─── Records provided

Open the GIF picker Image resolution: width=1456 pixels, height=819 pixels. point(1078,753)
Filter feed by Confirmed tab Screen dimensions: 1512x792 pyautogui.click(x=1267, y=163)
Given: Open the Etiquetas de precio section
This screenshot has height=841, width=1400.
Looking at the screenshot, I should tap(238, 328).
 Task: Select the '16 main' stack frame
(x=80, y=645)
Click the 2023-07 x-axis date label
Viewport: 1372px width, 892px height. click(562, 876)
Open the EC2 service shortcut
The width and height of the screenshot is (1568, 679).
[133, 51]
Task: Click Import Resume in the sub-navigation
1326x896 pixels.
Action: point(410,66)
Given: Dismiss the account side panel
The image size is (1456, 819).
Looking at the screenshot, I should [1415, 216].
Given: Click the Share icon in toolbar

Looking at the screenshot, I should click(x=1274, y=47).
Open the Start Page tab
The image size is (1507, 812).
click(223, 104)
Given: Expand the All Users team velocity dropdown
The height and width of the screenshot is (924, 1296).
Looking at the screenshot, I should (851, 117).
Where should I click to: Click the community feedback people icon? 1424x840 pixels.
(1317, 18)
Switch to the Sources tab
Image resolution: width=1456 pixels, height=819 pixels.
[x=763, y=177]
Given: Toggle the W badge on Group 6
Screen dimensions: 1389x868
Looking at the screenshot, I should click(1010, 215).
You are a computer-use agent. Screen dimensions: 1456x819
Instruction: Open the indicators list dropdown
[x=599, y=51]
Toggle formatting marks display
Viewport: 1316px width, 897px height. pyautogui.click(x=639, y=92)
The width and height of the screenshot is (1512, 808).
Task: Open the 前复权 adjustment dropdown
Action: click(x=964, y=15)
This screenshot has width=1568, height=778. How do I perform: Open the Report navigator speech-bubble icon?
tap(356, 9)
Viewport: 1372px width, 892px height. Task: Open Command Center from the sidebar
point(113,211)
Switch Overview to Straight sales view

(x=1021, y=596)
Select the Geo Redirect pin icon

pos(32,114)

──────

### Task
Please, from the material above, copy only the lines from the line with "The image size is (1456, 819)." up to and including the line with "Given: Toggle the W badge on Group 6", exactly as written.

### Result
The image size is (1456, 819).
Looking at the screenshot, I should [1415, 216].
Given: Click the Share icon in toolbar

Looking at the screenshot, I should click(x=1274, y=47).
Open the Start Page tab
The image size is (1507, 812).
click(223, 104)
Given: Expand the All Users team velocity dropdown
The height and width of the screenshot is (924, 1296).
Looking at the screenshot, I should (851, 117).
Where should I click to: Click the community feedback people icon? 1424x840 pixels.
(1317, 18)
Switch to the Sources tab
Image resolution: width=1456 pixels, height=819 pixels.
[x=763, y=177]
Given: Toggle the W badge on Group 6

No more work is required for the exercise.